The 8th edition of the MLA Handbook was published in April 2016. Below is a brief introduction to the philosophy behind the changes, an explanation of Core Elements, and examples of common Works Cited entries.
In the 7th edition of the MLA Handbook, the focus was on publication formats--many, many publication formats (book, book chapter, journal article, webpage, section of a webpage, YouTube video, etc.). And each format had its own set of rules for creating the citation. What to do if you had a source in a format not covered by the Handbook? Good luck forcing the citation to fit an existing format!
In the new 8th edition, the focus is on core elements common to most sources (author, title, date, etc.) and universal, flexible guidelines.
Core elements are the basic pieces of information that should be common to all sources, from books to articles to DVDs to webpages to Tweets.
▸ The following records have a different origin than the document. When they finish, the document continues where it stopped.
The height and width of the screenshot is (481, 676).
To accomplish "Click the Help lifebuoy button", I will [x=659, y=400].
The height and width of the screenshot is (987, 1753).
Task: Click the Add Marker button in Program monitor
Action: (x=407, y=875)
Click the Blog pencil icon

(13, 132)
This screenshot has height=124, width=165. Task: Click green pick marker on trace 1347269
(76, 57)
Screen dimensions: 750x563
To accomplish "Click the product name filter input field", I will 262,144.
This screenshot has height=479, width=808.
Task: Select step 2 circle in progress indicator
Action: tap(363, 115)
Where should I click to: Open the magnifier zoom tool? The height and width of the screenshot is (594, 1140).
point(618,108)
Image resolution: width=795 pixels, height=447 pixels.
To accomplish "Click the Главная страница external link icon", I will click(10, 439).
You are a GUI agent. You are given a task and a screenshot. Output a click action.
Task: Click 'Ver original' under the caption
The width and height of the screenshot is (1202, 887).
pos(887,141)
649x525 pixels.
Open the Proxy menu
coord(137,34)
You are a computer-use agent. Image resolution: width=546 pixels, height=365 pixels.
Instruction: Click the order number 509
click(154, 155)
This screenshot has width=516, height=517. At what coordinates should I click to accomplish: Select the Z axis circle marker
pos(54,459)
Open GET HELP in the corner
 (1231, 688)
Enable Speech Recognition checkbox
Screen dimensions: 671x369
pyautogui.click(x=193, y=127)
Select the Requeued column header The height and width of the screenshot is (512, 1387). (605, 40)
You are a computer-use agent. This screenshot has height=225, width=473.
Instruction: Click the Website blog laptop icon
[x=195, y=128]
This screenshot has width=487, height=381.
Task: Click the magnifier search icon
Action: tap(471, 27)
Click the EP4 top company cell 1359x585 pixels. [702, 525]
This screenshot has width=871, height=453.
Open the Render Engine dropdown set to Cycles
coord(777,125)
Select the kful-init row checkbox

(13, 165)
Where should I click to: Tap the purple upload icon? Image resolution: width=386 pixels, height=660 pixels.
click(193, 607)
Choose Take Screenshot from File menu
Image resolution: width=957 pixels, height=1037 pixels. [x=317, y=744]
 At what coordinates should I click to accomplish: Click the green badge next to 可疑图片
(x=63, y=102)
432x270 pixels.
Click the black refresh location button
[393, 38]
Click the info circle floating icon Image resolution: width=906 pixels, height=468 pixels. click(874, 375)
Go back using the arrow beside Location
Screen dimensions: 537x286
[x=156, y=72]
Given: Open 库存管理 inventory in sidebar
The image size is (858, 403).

The 9 MLA core elements are:
Elements are shown in the order in which they should appear.
Each element is followed by the punctuation mark shown, UNLESS it is the final element, in which case it will end in a period.
If you cannot find one of the elements, simple omit it. You no longer need to put n.d. when you can’t find a publication date on a website, or n.p. if there is no publisher or sponsor.
Note that medium of publication (Web, Print) is no longer a core element!
See https://style.mla.org/works-cited-a-quick-guide-book/ for three citation examples with annotations.
“Remember that there is no longer necessarily one “right” way to cite a source. Emphasize to your students that it is up to them to use the list of core elements to create works-cited-list entries and to draw on what is optional about the style to emphasize the most important aspects of their use of a given source.” (MLA Style Center)
For detailed examples with annotations, see the MLA Style Center.
Book with one author
Bradley, Heather. Design Funny: A Graphic Designer's Guide to Humor. HOW Books, 2015.
Book with two authors
Grazer, Brian, and Charles Fishman. A Curious Mind: The Secret to a Bigger Life. Simon & Schuster, 2015.
Book with three or more authors
Schacter, Daniel L., et al. Introducing Psychology. Worth Publishers, 2013.
Chapter in a book
Kang-Brown, Jason, et al. "Zero-Tolerance Policies Do Not Make Schools Safer." School Safety, edited by Noah Berlatsky, Greenhaven Press, 2016, pp. 50-52.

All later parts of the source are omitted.